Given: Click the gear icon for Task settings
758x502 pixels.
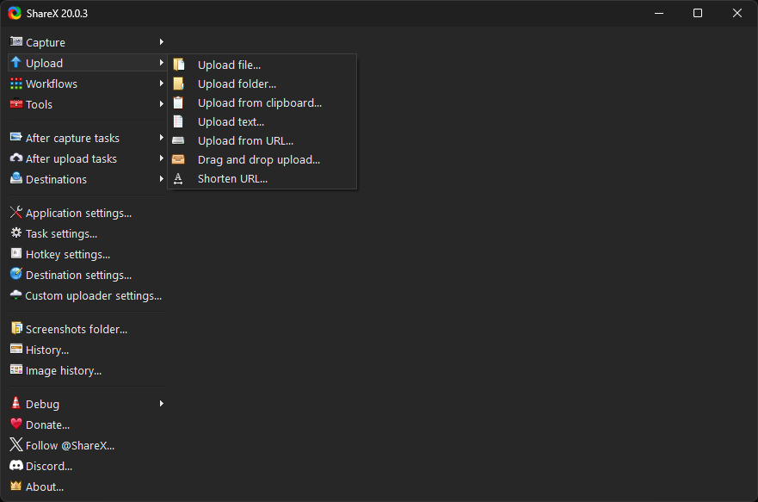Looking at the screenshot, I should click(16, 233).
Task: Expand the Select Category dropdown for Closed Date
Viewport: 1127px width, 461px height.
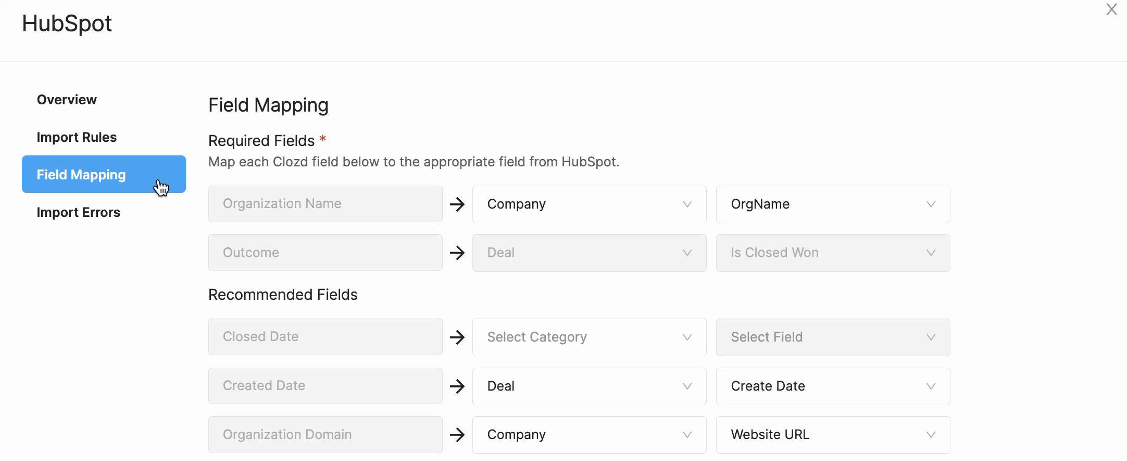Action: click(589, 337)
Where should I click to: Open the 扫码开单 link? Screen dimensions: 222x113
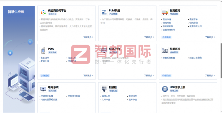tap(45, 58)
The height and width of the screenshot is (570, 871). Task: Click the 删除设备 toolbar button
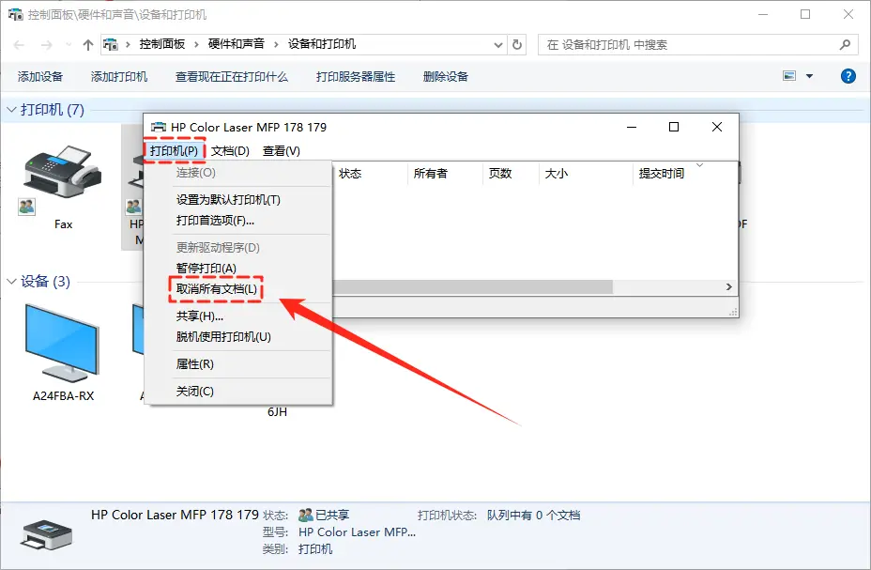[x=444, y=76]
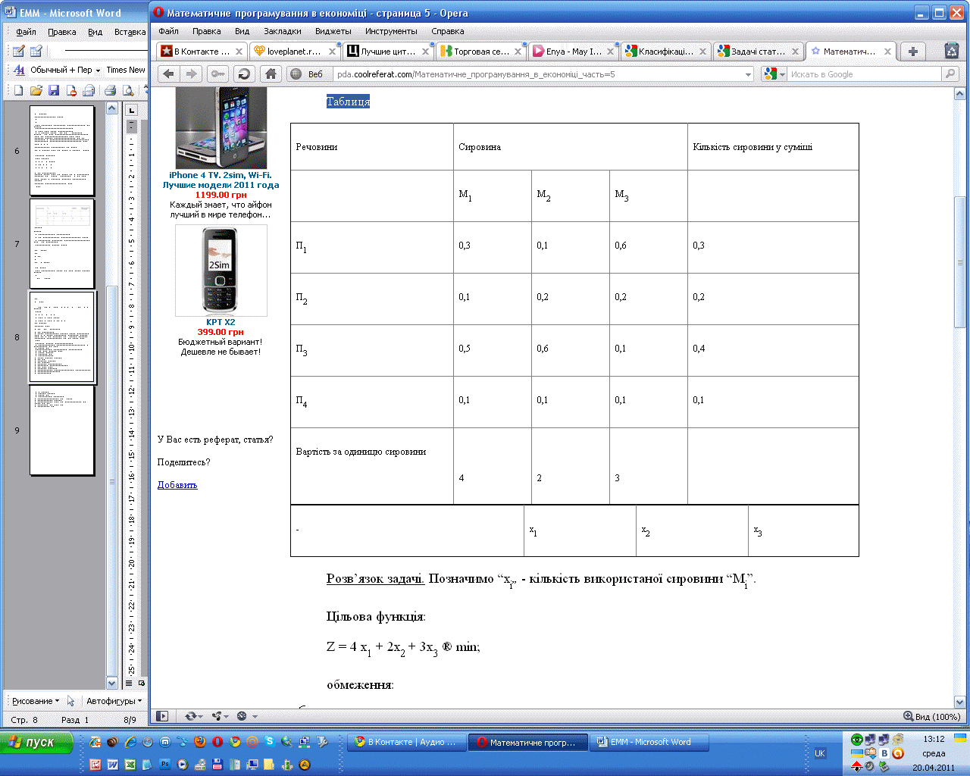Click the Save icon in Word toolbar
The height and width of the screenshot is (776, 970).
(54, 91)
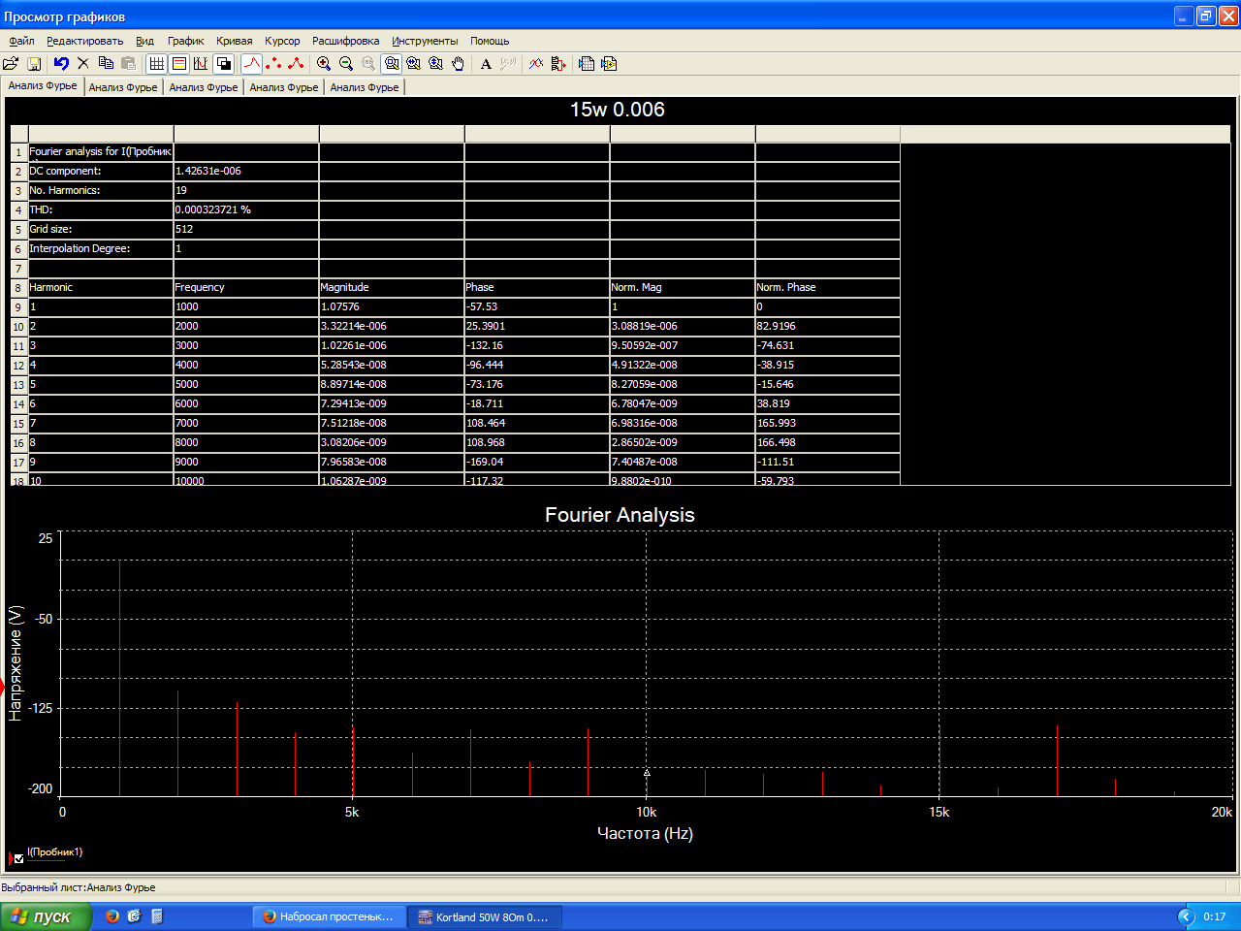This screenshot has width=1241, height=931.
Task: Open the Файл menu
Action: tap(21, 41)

§ EXERCISE:
For each record above, write out every line exactly and skip the pictures.

§ FINISHED TASK:
Given: Click the gear icon for Task settings
758x502 pixels.
Looking at the screenshot, I should click(16, 233).
Task: Expand the Select Category dropdown for Closed Date
Viewport: 1127px width, 461px height.
Action: click(589, 337)
Where should I click to: Open the 扫码开单 link? Screen dimensions: 222x113
tap(45, 58)
The height and width of the screenshot is (570, 871). Task: Click the 删除设备 toolbar button
[x=444, y=76]
Click the Save icon in Word toolbar
The height and width of the screenshot is (776, 970).
(54, 91)
This screenshot has width=1241, height=931.
Task: Open the Файл menu
Action: tap(21, 41)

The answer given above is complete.